# Text shown
***
Re: 2GIG-file

From: Jeff V. Merkey (jmerkey@timpanogas.com)
Date: Mon Jul 31 2000 - 13:21:21 EST


Very good question. I've wondered the same myself. The current
interface seems to assume 2GB since the sign bit is used (off_t is
defined from __kernel_off_t which is typedef'd as a 'signed long').
The base definition is in posix_types.h. Linux needs to expand this to
support filesizes up to the limit of the architeture (i.e. 4GB files).

Not to be poking fun or anyhing, but if you have a 3.4 GB file on NT, it
must be pretty fragmented, and even if you could copy it, NTFS may take
a very long time with a file of this size. My experience with files on
NTFS this large, particularly databse files, if that they get super
fragmented, and take hours or even days to copy. I am guessing you are
looking at Linux because you have a super fragmented monster file and
are getting incredibly slow access times on NT right now?
***
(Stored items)
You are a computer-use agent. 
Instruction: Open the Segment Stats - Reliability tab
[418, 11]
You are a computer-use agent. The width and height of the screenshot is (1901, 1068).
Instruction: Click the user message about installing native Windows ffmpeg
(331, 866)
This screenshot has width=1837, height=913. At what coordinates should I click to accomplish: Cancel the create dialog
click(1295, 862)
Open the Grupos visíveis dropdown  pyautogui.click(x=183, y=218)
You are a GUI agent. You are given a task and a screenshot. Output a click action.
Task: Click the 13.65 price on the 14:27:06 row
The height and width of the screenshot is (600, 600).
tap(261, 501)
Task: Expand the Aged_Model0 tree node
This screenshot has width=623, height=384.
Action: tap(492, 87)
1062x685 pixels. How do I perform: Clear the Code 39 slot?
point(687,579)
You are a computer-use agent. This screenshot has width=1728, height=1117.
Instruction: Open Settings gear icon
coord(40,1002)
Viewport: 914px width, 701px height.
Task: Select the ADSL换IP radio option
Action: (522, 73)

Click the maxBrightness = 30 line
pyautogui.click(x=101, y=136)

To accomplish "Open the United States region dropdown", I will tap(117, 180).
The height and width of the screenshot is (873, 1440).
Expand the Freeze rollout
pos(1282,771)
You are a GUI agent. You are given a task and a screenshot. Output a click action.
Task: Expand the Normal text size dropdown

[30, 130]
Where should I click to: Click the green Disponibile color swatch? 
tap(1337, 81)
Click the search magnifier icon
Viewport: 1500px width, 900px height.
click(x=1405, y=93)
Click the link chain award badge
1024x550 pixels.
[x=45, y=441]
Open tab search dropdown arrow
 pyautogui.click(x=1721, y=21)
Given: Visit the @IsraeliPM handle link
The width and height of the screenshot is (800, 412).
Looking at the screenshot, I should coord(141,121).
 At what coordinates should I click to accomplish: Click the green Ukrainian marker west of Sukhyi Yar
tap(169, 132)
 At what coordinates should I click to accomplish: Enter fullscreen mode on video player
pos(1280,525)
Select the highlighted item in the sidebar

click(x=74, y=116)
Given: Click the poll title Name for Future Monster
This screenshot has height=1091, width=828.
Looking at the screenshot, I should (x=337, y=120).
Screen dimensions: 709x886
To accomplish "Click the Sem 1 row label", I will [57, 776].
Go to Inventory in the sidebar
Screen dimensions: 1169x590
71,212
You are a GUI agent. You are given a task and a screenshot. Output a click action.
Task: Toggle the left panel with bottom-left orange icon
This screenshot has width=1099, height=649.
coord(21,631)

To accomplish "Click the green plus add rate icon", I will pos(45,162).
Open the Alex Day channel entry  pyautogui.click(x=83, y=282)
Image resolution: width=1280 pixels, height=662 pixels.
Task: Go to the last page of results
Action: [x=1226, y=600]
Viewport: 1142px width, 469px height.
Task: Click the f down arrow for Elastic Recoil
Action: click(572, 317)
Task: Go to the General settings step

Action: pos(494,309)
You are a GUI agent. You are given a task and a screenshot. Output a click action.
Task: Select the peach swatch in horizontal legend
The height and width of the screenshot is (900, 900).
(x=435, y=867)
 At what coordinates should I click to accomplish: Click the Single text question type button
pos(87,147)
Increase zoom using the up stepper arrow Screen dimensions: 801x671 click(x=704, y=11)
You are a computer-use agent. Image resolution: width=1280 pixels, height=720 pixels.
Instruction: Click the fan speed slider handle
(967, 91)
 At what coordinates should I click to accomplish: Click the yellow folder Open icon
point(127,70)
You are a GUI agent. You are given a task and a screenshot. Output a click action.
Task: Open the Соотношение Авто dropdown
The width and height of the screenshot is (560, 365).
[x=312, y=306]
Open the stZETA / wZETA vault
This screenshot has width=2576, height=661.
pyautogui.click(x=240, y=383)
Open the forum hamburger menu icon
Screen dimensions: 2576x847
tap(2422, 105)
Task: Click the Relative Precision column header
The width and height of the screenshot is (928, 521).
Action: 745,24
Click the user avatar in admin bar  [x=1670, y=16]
***
# Problems
**1)** In the mailing list post about file sizes, switch "sign bit" to "top bit" and write out the passage starting at "Re: 2GIG-file" and ending at "(i.e. 4GB files).".
**2)** Put this sentence from the mailing list post about file sizes into Spanish: "The base definition is in posix_types.h."
**3)** According to the mailing list post about file sizes, what type is __kernel_off_t typedef'd as?

# Per-task answers
**1)**
Re: 2GIG-file

From: Jeff V. Merkey (jmerkey@timpanogas.com)
Date: Mon Jul 31 2000 - 13:21:21 EST


Very good question. I've wondered the same myself. The current
interface seems to assume 2GB since the top bit is used (off_t is
defined from __kernel_off_t which is typedef'd as a 'signed long').
The base definition is in posix_types.h. Linux needs to expand this to
support filesizes up to the limit of the architeture (i.e. 4GB files).

**2)** La definición base está en posix_types.h.

**3)** A signed long.